Assignment :: When you transcribe the records that follow, reproduce each line exactly as given.

Data extracts ::
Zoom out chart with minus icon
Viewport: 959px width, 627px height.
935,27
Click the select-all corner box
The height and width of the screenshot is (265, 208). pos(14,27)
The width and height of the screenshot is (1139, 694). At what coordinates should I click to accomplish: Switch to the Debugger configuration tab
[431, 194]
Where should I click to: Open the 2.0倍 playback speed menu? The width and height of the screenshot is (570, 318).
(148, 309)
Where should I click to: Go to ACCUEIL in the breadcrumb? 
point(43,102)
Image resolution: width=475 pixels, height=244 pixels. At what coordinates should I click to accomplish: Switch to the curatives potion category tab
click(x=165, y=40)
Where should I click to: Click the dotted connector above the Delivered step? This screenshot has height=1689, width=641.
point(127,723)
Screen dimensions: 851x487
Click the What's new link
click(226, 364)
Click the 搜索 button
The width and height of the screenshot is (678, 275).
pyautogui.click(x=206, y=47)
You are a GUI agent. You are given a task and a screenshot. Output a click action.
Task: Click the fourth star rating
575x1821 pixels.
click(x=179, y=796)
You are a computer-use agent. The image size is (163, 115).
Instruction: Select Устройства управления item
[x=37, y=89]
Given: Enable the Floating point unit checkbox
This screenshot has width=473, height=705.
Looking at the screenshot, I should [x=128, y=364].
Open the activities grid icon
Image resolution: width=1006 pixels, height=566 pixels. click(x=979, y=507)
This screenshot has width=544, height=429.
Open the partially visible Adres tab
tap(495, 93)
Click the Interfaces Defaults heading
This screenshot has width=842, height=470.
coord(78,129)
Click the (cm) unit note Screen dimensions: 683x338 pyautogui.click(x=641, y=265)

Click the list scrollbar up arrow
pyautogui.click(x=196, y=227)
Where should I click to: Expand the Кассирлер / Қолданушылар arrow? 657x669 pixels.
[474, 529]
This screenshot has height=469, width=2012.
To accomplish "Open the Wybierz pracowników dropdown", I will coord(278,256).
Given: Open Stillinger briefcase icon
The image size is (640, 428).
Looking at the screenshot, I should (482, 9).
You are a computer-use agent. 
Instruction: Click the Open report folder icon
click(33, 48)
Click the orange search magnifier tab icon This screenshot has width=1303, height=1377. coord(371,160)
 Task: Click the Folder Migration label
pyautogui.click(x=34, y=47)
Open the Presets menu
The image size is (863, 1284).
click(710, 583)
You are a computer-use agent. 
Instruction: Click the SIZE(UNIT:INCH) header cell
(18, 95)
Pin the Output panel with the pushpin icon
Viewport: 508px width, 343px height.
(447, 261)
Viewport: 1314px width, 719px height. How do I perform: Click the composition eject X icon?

Output for this exercise ::
Zoom out chart with minus icon
Viewport: 959px width, 627px height.
935,27
Click the select-all corner box
The height and width of the screenshot is (265, 208). pos(14,27)
The width and height of the screenshot is (1139, 694). At what coordinates should I click to accomplish: Switch to the Debugger configuration tab
[431, 194]
Where should I click to: Open the 2.0倍 playback speed menu? The width and height of the screenshot is (570, 318).
(148, 309)
Where should I click to: Go to ACCUEIL in the breadcrumb? 
point(43,102)
Image resolution: width=475 pixels, height=244 pixels. At what coordinates should I click to accomplish: Switch to the curatives potion category tab
click(x=165, y=40)
Where should I click to: Click the dotted connector above the Delivered step? This screenshot has height=1689, width=641.
point(127,723)
Screen dimensions: 851x487
Click the What's new link
click(226, 364)
Click the 搜索 button
The width and height of the screenshot is (678, 275).
pyautogui.click(x=206, y=47)
You are a GUI agent. You are given a task and a screenshot. Output a click action.
Task: Click the fourth star rating
575x1821 pixels.
click(x=179, y=796)
You are a computer-use agent. The image size is (163, 115).
Instruction: Select Устройства управления item
[x=37, y=89]
Given: Enable the Floating point unit checkbox
This screenshot has width=473, height=705.
Looking at the screenshot, I should [x=128, y=364].
Open the activities grid icon
Image resolution: width=1006 pixels, height=566 pixels. click(x=979, y=507)
This screenshot has width=544, height=429.
Open the partially visible Adres tab
tap(495, 93)
Click the Interfaces Defaults heading
This screenshot has width=842, height=470.
coord(78,129)
Click the (cm) unit note Screen dimensions: 683x338 pyautogui.click(x=641, y=265)

Click the list scrollbar up arrow
pyautogui.click(x=196, y=227)
Where should I click to: Expand the Кассирлер / Қолданушылар arrow? 657x669 pixels.
[474, 529]
This screenshot has height=469, width=2012.
To accomplish "Open the Wybierz pracowników dropdown", I will coord(278,256).
Given: Open Stillinger briefcase icon
The image size is (640, 428).
Looking at the screenshot, I should (482, 9).
You are a computer-use agent. 
Instruction: Click the Open report folder icon
click(33, 48)
Click the orange search magnifier tab icon This screenshot has width=1303, height=1377. coord(371,160)
 Task: Click the Folder Migration label
pyautogui.click(x=34, y=47)
Open the Presets menu
The image size is (863, 1284).
click(710, 583)
You are a computer-use agent. 
Instruction: Click the SIZE(UNIT:INCH) header cell
(18, 95)
Pin the Output panel with the pushpin icon
Viewport: 508px width, 343px height.
(447, 261)
Viewport: 1314px width, 719px height. How do I perform: Click the composition eject X icon?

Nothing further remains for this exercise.